Ao longo de 300 anos de ocupação, o Pantanal registrou na sua história capítulos de muita emoção, coragem, violência e solidão. Agora, surge a esperança.
Nações indígenas como os Payaguá, Xarayes, Guanas, Guatós conviveram anos com a natureza contemplando e usufruindo das suas riquezas com sabedoria e respeito.
A chegada dos espanhóis, início de um período crucial na história do Pantanal, foi marcada pela ambição e violência, dizimando todas as nações indígenas e rompendo barreiras a qualquer custo para chegar ao ouro no norte.
São eloquentes as palavras de Cabeça de Vaca, quando viajou na região entre 1541 e 1544, quanto à exaltação da natureza.
Mais tarde, no início do século XVII, a região se transforma em uma “laguna” (lagoa) na definição de Antônio de Herrera.
Somente um século mais tarde, com a ocupação portuguesa, a região passa a ser conhecida como Pantanal.

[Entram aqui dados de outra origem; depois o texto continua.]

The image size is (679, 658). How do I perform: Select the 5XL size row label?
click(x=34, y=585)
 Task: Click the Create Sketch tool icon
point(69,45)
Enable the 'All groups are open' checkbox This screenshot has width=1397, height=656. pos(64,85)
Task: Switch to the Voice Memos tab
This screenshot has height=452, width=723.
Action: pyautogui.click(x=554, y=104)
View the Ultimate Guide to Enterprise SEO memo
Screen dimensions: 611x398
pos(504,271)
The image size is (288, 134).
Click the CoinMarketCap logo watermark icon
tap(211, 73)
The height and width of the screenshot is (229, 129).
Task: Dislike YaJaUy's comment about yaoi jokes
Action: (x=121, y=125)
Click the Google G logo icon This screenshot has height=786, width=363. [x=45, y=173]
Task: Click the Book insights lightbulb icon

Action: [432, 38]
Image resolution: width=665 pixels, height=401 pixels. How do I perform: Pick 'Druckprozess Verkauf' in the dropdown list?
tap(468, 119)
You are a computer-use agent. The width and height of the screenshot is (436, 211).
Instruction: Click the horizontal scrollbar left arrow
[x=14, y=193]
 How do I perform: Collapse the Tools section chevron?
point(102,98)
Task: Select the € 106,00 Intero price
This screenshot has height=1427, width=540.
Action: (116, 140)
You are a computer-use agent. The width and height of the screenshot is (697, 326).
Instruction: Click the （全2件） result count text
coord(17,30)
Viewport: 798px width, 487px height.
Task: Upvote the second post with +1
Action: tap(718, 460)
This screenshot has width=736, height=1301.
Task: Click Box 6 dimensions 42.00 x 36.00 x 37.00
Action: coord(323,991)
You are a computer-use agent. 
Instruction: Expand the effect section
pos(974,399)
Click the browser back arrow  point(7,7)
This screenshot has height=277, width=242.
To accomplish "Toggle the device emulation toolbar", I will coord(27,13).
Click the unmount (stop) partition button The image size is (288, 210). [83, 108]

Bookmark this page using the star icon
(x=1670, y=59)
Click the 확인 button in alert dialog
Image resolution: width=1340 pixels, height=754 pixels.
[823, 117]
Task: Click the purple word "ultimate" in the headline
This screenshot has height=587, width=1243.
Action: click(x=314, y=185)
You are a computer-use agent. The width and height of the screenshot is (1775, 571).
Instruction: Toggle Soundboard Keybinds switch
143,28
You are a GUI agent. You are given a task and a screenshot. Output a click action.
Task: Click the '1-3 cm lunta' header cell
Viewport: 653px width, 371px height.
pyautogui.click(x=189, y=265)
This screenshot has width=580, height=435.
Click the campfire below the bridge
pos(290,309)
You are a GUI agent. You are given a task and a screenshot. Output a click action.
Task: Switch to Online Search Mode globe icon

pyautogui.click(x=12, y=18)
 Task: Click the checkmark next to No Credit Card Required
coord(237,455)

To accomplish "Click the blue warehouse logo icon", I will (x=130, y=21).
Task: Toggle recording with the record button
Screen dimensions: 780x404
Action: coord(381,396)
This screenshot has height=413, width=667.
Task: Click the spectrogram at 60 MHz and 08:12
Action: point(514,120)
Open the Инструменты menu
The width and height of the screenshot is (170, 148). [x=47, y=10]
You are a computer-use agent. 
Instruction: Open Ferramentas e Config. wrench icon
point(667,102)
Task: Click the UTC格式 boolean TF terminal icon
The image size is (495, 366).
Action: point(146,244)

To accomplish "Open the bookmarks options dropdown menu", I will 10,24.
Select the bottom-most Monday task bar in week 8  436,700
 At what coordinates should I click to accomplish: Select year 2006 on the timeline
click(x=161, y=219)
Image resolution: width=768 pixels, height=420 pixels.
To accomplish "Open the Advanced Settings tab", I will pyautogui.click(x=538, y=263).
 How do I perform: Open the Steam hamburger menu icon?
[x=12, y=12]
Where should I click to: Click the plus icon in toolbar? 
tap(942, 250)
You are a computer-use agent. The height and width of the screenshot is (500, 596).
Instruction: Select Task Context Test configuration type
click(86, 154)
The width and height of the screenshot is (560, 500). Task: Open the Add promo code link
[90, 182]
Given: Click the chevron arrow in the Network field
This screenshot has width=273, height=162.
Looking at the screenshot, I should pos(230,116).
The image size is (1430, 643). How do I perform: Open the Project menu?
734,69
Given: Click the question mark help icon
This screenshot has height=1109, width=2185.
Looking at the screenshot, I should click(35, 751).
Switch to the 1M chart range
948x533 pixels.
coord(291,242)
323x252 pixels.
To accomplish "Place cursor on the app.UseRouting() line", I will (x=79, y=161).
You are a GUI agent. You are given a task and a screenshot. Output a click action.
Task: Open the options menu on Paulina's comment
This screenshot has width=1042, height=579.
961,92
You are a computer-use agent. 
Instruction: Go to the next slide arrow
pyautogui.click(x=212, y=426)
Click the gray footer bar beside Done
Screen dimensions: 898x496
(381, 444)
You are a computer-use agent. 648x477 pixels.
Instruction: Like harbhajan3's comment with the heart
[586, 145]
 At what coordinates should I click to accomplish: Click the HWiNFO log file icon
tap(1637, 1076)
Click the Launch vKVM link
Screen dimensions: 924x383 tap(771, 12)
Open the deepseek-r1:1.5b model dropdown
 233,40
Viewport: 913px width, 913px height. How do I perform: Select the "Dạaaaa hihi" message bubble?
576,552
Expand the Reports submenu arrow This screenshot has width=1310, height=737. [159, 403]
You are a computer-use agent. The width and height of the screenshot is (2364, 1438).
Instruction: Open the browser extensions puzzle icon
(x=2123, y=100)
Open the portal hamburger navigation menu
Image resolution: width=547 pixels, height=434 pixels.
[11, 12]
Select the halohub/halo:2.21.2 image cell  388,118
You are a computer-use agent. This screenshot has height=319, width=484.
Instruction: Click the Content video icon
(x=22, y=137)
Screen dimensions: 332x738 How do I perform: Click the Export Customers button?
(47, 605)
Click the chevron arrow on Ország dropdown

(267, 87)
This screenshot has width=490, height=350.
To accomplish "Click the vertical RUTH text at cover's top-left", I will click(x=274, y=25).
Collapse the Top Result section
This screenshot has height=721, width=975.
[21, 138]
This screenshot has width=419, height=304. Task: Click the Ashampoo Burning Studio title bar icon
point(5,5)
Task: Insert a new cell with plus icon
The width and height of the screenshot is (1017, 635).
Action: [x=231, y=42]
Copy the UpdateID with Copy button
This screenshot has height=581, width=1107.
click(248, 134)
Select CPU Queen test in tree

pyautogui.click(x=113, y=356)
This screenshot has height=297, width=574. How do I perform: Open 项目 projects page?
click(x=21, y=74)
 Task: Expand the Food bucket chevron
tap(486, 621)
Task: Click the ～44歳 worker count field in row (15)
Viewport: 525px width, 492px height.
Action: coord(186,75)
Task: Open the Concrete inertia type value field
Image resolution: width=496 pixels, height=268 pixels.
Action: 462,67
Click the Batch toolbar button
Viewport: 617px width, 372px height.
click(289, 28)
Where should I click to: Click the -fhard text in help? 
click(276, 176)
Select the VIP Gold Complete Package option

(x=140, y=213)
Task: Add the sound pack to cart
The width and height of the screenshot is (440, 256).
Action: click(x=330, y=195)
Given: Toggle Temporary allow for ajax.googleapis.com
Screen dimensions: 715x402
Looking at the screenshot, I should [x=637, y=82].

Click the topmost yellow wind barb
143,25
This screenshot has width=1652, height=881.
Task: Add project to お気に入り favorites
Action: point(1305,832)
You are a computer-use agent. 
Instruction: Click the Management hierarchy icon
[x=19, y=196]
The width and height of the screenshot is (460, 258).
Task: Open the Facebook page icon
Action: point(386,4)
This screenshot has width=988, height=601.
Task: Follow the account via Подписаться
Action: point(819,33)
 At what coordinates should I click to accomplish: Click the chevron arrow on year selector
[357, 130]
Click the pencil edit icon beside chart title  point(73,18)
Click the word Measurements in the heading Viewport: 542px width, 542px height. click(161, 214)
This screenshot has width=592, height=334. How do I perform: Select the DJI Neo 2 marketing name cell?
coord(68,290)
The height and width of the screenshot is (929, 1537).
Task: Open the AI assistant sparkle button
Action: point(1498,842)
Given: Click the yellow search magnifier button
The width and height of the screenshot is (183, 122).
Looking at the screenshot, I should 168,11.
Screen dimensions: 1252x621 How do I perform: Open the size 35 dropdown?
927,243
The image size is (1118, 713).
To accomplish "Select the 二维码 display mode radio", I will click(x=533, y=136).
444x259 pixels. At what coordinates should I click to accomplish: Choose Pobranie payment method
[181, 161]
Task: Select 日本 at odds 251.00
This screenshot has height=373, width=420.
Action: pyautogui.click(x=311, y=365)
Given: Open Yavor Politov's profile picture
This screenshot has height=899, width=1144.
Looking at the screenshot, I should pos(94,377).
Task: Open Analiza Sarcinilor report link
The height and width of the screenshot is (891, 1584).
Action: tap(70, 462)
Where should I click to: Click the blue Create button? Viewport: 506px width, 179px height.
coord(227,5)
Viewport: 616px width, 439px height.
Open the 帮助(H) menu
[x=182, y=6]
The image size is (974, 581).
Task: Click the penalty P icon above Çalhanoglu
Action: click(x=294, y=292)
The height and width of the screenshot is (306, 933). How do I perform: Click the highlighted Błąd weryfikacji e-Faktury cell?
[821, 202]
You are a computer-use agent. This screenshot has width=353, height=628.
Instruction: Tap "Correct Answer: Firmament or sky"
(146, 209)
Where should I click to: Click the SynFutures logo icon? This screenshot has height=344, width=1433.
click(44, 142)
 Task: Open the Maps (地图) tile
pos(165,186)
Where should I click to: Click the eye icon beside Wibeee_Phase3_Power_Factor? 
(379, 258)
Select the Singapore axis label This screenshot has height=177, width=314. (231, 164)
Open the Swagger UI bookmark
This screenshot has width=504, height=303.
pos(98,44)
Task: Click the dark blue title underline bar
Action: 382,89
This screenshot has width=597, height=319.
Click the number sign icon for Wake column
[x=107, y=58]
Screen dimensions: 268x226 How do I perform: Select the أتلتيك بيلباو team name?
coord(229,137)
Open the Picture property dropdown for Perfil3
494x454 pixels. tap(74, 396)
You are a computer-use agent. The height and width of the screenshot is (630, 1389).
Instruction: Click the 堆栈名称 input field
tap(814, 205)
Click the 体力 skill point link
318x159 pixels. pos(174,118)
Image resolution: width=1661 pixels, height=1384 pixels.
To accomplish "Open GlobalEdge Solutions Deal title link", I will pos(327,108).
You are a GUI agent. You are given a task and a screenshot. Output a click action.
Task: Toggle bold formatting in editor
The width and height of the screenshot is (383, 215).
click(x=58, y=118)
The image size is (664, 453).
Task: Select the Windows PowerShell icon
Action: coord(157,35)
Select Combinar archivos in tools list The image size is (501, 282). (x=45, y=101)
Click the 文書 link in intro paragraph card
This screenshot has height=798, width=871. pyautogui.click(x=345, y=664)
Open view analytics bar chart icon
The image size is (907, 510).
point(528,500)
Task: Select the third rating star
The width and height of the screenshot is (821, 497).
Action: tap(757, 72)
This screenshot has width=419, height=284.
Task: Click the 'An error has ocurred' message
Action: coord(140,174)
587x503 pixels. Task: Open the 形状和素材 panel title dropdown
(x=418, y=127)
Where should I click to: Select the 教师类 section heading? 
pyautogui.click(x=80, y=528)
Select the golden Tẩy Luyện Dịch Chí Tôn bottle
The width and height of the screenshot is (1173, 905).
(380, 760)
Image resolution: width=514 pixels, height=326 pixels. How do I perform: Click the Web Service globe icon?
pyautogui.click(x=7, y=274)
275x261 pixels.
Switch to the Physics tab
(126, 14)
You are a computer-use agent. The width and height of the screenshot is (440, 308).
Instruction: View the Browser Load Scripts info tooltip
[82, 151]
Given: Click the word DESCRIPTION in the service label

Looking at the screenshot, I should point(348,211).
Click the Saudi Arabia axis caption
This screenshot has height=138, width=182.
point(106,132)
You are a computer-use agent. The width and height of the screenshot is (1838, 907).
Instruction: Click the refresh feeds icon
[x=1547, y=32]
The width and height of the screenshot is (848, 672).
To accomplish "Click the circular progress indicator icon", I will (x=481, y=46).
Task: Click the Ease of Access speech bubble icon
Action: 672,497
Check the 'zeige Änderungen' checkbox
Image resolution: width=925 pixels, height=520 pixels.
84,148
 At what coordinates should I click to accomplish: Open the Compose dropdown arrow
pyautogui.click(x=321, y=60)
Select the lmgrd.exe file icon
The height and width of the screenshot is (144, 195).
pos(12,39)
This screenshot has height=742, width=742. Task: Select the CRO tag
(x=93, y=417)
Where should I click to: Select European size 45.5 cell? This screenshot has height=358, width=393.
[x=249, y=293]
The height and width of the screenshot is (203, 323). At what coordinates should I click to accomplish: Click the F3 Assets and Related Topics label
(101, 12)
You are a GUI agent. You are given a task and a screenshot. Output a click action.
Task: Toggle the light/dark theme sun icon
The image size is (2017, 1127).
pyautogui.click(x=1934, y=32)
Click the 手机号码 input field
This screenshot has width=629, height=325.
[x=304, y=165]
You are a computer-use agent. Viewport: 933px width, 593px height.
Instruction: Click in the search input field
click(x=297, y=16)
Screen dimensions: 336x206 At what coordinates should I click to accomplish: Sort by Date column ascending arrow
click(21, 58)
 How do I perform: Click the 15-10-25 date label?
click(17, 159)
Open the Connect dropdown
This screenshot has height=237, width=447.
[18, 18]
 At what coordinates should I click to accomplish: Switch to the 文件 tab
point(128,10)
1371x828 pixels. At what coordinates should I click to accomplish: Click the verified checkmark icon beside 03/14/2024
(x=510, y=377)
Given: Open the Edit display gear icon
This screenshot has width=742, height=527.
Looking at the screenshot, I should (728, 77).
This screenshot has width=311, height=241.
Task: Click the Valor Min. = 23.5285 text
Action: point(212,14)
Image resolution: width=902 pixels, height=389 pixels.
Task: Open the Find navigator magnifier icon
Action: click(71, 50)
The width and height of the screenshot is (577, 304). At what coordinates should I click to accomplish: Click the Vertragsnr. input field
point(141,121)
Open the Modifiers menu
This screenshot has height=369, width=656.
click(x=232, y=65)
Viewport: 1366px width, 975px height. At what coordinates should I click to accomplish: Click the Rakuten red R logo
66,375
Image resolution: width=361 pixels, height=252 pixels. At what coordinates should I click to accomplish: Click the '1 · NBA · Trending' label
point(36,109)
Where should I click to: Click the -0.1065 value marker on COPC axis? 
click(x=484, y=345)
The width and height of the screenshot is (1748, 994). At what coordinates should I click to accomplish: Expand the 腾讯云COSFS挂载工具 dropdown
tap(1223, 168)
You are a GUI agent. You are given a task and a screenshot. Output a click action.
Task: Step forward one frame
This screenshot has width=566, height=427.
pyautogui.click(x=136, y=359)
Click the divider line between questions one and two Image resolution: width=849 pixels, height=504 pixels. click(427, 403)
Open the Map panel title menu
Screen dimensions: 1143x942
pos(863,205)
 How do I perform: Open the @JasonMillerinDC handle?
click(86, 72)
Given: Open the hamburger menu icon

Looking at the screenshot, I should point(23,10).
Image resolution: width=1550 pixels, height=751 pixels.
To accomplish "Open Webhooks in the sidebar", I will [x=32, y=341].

As incursões dos bandeirantes, com Raposo Tavares à frente, iniciam o processo de apropriação do território do Pantanal e de exploração de seus recursos.
Já no século XVIII, com a revisão do Tratado de Tordesilhas e assinatura de outros diversos, a exemplo do Tratado de Santo Ildefonso, em 1777, o dilema entre espanhóis e portugueses termina e a região do pantanal é reconhecida como território colonial.
O século XIX é marcado pela violência da Guerra do Paraguai que, apesar de ter passado mais de 134 anos desde sua finalização continua muito vívido na memória dos moradores pantaneiros. Com o fim da Guerra o início do século XX, é marcado pelo aparecimento dos latifúndios e as cidades.
O homem do pantanal chega silenciosamente com seu gado vindo do norte e do oeste. Sofre uma metamorfose única na história da evolução humana e se transforma em meio homem, meio natureza.
Surge aqui o que poderíamos denominar de ethos pantaneiro personificado na figura do “homem pantaneiro”.
Entre 1850 e 1950, 100 anos, o pantanal passa a fornecer peles e penas de animais silvestres como ariranha, cervo, onças e penas de garças, tuiuiús para Europa para atender o mercado da moda. Com a proibição da caça e comercialização de peles e carne na década de 60, a carne e couro de gado ganham valor. Em 1977, um ato institucional divide o Pantanal ao meio, fragilizando sua sobrevivência e a proteção. Na década de 80, invasão dos coureiros oriundos do Paraguai, Bolívia e pilotos de avião brasileiros, caçadores de jacaré e traficantes de aves, especialmente de araras-azuis e papagaios, transformam a região num palco de guerrilha, quebrando a paz do Pantanal.
A forte ação da Polícia Militar, por 10 anos contínuos, foi determinante para uma batalha vitoriosa. Silenciosamente, outra ameaça vinda do Planalto, oriundo da agricultura que suprimiu 60% da cobertura vegetal, fomentada pelo slogan “Plante que o João Garante”, provoca o maior desastre socio-econômico ambiental do Pantanal. O Rio Taquari é soterrado, provocando arrombados que invadiram mais de um milhão de hectares, expulsando gente, gado e biodiversidade.
A falta de uma política integrada entre estados de Mato Grosso e Mato Grosso do Sul e a total ausência do governo federal, que tinha olhares exclusivos para o bioma Amazônico, levaram a inúmeros pantaneiros à falência. Os rios perderam 30% da sua profundidade. Nossas cabeceiras estão com alto grau de comprometimento pelo desmatamento e a agricultura começa invadir a planície. O Rio Paraguai com 100 pontos de obstrução e a redução dos estoques pesqueiros é um fato.
O compromisso de unir o bioma por uma lei única é um gesto histórico de vontade política para salvar o bioma pantanal.
Estamos resgatando uma dívida pela nossa omissão. Que seja esta nossa homenagem ao Homem Pantaneiro, hoje ameaçado de extinção, afinal “somos todos devedores dessas águas”(Manoel de Barros).